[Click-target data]
- - - -

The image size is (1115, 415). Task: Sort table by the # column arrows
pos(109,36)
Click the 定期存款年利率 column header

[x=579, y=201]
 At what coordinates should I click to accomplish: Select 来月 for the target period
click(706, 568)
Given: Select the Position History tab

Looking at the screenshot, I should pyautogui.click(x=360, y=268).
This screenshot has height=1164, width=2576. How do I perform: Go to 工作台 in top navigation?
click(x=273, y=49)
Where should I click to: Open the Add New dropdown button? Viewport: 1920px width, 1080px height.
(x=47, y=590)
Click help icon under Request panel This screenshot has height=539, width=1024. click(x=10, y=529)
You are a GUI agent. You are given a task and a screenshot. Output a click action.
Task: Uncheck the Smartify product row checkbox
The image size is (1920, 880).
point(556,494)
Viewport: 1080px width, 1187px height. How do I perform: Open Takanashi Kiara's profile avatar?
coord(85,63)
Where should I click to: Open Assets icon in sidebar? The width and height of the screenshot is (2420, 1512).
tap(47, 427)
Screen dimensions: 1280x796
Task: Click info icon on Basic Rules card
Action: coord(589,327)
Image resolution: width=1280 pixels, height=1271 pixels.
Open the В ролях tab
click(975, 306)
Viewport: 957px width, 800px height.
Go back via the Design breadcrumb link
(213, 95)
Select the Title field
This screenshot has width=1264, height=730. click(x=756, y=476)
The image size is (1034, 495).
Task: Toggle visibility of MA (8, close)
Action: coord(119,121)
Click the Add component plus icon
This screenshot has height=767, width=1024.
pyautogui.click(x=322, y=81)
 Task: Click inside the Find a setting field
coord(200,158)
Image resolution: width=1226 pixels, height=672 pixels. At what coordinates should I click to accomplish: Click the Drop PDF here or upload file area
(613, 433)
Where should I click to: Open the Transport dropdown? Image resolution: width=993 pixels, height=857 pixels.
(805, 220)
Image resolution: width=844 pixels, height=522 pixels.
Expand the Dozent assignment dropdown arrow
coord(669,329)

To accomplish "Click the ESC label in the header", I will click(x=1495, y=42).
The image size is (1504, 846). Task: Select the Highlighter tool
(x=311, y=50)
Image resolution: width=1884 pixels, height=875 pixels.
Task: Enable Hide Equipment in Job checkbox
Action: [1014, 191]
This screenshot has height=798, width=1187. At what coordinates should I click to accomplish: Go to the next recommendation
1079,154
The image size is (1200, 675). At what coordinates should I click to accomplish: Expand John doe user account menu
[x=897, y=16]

- - - -

## Aim
Count how many lines of the items above include the word "Viewport". Reply with the number alone.

## Result
3